The problem was actually rectified the following day, and pupils were back at school on Monday only having missed a day.

But a councillor has now demanded an inquiry after parents at Severnbanks Primary in Lydney were texted that it would shut for for a week on health and safety grounds.

Parents had just hours to make arrangements for their children’s welfare on Friday after the 7.30pm message was sent.

And Lydney county councillor Alan Preest said there should be an inquiry into why there was so little information suppled about the closure on Thursday.

The school later revealed that the emergency shutdown was caused by to a faulty fire alarm, with the company that fitted it being uncontactable until Friday.

Parents were initially told: “We regret to inform you that following health and safety advice, the school is closed until Thursday, September 26, unless emergency repairs can be completed sooner.”

An updated statement from the school on Friday said: “Pupils at Sevenbanks School in Lydney are set to return to school on Monday, September 23, following a fire alarm fault.

“Following advice, the school closed its doors until the emergency repairs are completed.”

Headteacher Pam Howell added: “The safety of both pupils and staff is our paramount concern.
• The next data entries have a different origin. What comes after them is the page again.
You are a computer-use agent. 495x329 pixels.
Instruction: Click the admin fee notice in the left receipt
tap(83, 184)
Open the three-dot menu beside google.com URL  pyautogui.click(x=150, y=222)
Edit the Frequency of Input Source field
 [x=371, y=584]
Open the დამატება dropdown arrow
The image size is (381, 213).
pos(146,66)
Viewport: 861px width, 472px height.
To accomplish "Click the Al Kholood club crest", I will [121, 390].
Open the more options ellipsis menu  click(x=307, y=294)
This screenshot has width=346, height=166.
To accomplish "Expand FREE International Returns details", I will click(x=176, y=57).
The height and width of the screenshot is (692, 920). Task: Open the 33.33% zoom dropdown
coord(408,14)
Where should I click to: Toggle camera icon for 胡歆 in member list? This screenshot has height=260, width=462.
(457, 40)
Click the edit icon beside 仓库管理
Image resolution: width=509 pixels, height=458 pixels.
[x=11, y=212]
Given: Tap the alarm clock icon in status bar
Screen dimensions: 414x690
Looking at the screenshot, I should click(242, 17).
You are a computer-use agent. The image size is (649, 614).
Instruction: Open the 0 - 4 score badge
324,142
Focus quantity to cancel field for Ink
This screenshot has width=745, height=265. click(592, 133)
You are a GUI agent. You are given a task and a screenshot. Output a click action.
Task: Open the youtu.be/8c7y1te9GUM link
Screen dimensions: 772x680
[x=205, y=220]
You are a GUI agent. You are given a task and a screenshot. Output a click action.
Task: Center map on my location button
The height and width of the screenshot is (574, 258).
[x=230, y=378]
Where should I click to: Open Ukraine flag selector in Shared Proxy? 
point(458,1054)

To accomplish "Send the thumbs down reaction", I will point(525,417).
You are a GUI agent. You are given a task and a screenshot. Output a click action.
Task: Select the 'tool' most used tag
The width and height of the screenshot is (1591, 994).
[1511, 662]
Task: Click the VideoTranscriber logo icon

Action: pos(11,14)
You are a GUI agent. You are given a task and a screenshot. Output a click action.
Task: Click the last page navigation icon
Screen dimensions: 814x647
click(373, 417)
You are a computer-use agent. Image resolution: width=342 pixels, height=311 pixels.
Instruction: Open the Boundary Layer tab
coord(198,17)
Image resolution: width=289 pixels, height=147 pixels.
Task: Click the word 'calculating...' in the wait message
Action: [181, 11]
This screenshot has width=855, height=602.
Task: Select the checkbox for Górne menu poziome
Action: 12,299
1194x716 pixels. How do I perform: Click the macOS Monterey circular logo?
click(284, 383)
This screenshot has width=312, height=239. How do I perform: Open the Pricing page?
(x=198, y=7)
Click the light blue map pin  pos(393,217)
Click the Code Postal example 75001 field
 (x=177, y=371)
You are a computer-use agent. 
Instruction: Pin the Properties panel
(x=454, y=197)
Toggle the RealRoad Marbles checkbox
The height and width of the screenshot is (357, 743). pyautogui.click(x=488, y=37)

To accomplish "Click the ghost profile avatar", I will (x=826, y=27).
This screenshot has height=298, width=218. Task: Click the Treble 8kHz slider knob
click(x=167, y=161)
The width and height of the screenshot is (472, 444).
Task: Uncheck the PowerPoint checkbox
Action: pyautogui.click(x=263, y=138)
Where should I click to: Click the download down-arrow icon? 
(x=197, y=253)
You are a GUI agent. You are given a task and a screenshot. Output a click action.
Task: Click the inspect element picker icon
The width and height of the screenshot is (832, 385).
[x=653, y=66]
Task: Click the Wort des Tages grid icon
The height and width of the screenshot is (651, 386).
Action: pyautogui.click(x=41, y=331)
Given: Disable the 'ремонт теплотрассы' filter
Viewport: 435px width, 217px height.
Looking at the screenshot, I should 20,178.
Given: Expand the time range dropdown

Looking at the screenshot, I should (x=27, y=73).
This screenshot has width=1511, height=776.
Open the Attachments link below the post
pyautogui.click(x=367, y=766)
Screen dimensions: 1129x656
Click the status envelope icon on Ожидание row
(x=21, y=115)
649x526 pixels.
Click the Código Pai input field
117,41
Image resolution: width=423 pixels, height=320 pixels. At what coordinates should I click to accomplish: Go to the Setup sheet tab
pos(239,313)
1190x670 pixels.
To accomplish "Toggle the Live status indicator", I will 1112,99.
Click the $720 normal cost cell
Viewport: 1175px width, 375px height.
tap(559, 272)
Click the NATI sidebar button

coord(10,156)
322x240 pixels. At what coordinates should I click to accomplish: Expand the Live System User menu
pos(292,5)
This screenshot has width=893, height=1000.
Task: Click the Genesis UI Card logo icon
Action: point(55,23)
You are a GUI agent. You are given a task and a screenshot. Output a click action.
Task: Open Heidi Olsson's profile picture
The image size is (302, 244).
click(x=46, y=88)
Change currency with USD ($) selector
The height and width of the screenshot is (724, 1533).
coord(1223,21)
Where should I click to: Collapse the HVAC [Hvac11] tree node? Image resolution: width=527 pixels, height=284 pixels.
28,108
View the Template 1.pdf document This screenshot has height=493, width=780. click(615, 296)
We are working with Gloucestershire County Council and Stroud Alarms to rectify the problem as soon as possible.

“We apologise for the inconvenience this has caused.”

Cllr Preest said: “It was very disappointing on Thursday night.

“The first I heard about it was my partner’s daughter sent a Facebook message from the school.

“It was at 7.39pm and it basically said ‘due to health and safety concerns, the school will remain closed with immediate effect until Thursday, September 26’.

“There was no real explanation other than health and safety reasons and there was a very terse paragraph at the bottom saying ‘if the situation changes, you will be informed and the school will re-open’. That was it.

“So at 7.30pm on a Thursday night, I am thinking this is going to make a lot of people inconvenienced tomorrow.”

The lack of information, said Cllr Preest, meant parents were in the dark about whether this could have been an even more serious issue, such as an asbestos problem, a building issue or a gas explosion.

“There were so many people left scratching their heads on Thursday about short-term childcare,” he added.

“Nurseries have been trying to take up the slack but, in this day and age, it is not good enough.

“Schools are quick enough to criticise kids and parents for taking them out of school (for holidays), but let’s have a bit of sense here. Let’s step back.

“And I believe a lot of people didn’t’ get that message on Thursday.

“When something like this happens, as they do with adverse weather, the place to go is the local radio to let people know and give them definitive reasons.

“We need some answers and there were some very angry people on Friday.

“There should be an inquiry and I will be pushing for that to find out what happened, so that it does not happen again.”